» **YOUR OBJECTIVE**
Reproduce exactly, and only, the lines below from the one containing "Select fund code 159326" through the one containing "Open the browser three-dot menu".

┄┄┄┄┄┄┄┄┄┄

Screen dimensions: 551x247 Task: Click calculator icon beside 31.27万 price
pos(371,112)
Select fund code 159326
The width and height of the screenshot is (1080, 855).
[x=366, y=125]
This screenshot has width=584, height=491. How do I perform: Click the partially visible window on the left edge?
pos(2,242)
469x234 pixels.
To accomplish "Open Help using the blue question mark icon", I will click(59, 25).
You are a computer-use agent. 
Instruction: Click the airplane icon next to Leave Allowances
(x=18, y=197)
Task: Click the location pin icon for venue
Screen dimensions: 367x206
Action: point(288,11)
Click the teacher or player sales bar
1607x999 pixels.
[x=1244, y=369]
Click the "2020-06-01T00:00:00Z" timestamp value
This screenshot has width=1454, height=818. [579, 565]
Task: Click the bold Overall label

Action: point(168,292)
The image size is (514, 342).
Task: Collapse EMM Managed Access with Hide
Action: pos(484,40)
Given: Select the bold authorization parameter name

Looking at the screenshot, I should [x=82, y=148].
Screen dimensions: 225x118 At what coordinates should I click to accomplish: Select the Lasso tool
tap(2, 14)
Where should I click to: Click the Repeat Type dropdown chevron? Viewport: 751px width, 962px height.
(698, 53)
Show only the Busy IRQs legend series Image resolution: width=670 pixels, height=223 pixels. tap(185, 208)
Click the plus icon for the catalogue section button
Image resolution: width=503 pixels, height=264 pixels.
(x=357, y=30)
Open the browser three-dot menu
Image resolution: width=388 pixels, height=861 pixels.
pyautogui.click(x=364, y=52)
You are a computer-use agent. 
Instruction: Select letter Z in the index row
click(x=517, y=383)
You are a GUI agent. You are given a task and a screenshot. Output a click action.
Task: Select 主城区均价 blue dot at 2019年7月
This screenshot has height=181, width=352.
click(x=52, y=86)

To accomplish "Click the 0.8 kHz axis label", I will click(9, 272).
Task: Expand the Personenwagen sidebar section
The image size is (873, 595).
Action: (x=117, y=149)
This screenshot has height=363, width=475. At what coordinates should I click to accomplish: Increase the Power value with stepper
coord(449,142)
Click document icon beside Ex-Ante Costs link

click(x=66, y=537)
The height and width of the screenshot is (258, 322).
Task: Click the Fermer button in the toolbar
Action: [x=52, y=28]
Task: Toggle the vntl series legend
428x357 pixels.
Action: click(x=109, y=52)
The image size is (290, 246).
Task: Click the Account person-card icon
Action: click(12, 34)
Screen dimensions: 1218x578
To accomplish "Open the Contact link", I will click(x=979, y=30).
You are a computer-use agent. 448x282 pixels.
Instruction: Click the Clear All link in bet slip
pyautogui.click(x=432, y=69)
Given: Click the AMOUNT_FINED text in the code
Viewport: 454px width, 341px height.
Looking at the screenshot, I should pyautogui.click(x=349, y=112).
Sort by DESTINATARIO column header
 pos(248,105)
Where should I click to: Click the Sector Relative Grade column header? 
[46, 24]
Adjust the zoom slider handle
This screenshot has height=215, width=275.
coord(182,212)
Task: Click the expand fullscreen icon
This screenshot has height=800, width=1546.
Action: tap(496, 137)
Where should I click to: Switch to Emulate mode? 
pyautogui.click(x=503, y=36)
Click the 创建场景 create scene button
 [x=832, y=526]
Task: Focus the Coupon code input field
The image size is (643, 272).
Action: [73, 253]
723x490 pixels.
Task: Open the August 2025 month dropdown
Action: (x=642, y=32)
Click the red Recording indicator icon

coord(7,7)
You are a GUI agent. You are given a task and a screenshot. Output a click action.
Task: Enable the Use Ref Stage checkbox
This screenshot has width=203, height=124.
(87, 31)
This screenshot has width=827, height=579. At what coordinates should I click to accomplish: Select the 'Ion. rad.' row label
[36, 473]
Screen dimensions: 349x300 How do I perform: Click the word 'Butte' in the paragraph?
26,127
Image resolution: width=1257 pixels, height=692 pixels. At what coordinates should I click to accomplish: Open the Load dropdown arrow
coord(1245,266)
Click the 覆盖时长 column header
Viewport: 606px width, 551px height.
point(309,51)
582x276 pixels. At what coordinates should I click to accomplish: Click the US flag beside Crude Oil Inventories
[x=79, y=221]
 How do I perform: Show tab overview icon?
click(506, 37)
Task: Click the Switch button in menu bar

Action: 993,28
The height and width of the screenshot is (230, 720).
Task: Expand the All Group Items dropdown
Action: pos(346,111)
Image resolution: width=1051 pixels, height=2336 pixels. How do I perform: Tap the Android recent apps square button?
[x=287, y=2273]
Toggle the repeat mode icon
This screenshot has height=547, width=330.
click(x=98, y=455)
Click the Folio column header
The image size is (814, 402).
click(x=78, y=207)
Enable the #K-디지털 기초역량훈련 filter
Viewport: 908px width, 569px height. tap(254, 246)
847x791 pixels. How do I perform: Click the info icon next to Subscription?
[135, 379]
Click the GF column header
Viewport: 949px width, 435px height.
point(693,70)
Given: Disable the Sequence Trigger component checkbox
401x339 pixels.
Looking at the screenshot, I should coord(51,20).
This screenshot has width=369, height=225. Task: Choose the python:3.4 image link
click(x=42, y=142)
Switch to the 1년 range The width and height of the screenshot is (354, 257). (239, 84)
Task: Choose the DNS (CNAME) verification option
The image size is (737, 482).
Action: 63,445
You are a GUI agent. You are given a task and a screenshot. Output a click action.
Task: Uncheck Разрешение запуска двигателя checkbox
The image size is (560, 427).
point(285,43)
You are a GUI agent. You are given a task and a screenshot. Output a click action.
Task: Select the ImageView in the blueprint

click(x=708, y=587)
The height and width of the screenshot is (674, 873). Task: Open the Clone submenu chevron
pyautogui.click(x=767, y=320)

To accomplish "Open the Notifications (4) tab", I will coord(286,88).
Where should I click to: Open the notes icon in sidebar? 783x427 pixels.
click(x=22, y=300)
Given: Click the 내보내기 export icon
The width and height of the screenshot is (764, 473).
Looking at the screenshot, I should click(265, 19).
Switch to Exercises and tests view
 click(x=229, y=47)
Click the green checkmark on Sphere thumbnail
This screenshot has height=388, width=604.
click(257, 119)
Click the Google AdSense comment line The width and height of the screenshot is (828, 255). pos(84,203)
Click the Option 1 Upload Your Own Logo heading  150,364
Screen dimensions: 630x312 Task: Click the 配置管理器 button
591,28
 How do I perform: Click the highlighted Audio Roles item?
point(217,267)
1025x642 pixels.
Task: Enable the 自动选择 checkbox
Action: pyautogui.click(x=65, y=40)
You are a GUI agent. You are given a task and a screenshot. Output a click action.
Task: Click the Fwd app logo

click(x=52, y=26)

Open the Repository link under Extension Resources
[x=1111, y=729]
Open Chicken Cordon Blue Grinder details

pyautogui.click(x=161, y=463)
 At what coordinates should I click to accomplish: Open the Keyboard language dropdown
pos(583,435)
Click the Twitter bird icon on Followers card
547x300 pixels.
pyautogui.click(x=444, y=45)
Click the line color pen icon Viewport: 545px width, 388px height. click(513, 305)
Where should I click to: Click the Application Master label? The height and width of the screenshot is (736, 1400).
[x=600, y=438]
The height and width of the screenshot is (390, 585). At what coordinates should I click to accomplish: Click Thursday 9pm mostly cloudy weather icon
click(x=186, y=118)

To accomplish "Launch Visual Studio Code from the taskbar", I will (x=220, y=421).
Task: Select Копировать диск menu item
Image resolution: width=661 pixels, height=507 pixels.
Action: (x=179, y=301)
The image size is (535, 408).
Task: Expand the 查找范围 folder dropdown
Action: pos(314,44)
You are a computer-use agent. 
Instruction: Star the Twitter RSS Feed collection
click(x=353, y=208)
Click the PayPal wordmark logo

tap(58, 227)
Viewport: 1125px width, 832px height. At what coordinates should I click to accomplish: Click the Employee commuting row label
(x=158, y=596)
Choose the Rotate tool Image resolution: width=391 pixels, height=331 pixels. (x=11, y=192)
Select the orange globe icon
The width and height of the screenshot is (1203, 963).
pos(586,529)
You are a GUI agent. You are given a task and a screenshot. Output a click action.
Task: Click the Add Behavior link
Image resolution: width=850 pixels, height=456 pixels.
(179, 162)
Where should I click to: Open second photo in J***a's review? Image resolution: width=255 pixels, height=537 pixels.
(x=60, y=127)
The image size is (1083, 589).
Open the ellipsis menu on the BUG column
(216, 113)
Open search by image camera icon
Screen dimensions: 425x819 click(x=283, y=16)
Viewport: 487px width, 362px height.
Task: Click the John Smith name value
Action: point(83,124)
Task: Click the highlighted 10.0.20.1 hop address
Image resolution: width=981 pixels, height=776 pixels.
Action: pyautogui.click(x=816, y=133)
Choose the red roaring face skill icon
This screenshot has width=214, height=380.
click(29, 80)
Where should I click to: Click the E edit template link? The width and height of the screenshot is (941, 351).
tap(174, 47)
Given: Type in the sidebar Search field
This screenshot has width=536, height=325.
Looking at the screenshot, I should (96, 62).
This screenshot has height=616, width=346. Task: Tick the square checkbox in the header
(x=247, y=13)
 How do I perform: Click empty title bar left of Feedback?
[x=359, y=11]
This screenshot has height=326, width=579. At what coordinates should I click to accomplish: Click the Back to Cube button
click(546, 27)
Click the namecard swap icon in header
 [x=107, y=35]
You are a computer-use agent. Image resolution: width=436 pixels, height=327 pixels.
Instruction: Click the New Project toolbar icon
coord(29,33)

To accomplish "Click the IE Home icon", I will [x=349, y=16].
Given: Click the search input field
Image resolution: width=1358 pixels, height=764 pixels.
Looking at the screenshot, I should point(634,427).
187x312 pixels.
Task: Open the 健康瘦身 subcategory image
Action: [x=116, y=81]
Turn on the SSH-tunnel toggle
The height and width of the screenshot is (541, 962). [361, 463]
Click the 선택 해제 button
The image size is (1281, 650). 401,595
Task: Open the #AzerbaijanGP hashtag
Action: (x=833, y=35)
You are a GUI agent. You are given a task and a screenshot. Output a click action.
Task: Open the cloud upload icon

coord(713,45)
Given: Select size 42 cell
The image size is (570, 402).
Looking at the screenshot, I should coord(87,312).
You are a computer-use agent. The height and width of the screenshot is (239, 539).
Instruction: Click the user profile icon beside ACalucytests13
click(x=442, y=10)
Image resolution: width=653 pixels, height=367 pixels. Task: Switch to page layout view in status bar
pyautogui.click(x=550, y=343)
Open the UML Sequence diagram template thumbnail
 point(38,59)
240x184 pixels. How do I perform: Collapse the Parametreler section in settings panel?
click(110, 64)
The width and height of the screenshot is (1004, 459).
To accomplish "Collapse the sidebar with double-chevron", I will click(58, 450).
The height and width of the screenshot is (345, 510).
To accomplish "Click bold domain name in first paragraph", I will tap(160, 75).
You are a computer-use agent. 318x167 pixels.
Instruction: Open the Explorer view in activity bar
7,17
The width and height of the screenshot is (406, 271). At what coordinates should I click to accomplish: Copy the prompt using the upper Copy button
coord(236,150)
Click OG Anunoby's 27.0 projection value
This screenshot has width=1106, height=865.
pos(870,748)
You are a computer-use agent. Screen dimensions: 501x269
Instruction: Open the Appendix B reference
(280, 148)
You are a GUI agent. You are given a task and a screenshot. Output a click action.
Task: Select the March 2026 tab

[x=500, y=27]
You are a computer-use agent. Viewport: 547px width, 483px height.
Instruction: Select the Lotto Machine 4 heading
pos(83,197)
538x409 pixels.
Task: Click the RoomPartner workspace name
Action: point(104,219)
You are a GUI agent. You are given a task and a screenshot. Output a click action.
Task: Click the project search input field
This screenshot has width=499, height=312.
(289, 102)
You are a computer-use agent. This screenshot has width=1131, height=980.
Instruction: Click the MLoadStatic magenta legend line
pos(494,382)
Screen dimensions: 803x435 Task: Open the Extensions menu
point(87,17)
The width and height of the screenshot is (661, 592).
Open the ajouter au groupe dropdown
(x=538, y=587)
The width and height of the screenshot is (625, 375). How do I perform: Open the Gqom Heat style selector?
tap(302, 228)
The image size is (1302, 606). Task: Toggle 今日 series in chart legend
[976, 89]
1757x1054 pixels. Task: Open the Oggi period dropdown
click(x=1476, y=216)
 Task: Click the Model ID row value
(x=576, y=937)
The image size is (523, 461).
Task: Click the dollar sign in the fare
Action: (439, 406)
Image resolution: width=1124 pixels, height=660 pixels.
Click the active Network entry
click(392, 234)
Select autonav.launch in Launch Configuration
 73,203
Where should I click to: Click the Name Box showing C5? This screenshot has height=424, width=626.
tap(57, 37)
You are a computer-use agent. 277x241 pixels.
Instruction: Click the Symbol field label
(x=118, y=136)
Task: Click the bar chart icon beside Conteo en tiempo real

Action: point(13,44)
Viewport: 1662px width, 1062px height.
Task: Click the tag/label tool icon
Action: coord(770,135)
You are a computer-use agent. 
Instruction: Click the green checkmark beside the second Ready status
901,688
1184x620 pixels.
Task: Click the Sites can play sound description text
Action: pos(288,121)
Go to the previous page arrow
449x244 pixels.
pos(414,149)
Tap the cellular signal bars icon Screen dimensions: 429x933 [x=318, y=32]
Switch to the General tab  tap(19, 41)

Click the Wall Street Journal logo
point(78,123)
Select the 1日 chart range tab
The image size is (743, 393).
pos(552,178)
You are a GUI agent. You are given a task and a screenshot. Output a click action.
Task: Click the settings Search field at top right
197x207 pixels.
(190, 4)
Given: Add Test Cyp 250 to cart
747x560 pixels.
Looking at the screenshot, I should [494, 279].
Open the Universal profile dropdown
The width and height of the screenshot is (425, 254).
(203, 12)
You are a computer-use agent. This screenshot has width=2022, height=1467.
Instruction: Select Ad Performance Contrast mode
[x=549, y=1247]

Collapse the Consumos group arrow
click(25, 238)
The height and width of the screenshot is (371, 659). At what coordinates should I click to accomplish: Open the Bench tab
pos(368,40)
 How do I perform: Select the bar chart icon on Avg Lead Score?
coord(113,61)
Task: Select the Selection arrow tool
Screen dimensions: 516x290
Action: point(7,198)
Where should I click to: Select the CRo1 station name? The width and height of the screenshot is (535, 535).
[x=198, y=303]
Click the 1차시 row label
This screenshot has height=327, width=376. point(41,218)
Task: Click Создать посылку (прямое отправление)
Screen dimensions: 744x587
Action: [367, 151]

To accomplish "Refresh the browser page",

┄┄┄┄┄┄┄┄┄┄

» **ANSWER SPACE**
Select fund code 159326
The width and height of the screenshot is (1080, 855).
[x=366, y=125]
This screenshot has width=584, height=491. How do I perform: Click the partially visible window on the left edge?
pos(2,242)
469x234 pixels.
To accomplish "Open Help using the blue question mark icon", I will click(59, 25).
You are a computer-use agent. 
Instruction: Click the airplane icon next to Leave Allowances
(x=18, y=197)
Task: Click the location pin icon for venue
Screen dimensions: 367x206
Action: point(288,11)
Click the teacher or player sales bar
1607x999 pixels.
[x=1244, y=369]
Click the "2020-06-01T00:00:00Z" timestamp value
This screenshot has width=1454, height=818. [579, 565]
Task: Click the bold Overall label

Action: point(168,292)
The image size is (514, 342).
Task: Collapse EMM Managed Access with Hide
Action: pos(484,40)
Given: Select the bold authorization parameter name

Looking at the screenshot, I should [x=82, y=148].
Screen dimensions: 225x118 At what coordinates should I click to accomplish: Select the Lasso tool
tap(2, 14)
Where should I click to: Click the Repeat Type dropdown chevron? Viewport: 751px width, 962px height.
(698, 53)
Show only the Busy IRQs legend series Image resolution: width=670 pixels, height=223 pixels. tap(185, 208)
Click the plus icon for the catalogue section button
Image resolution: width=503 pixels, height=264 pixels.
(x=357, y=30)
Open the browser three-dot menu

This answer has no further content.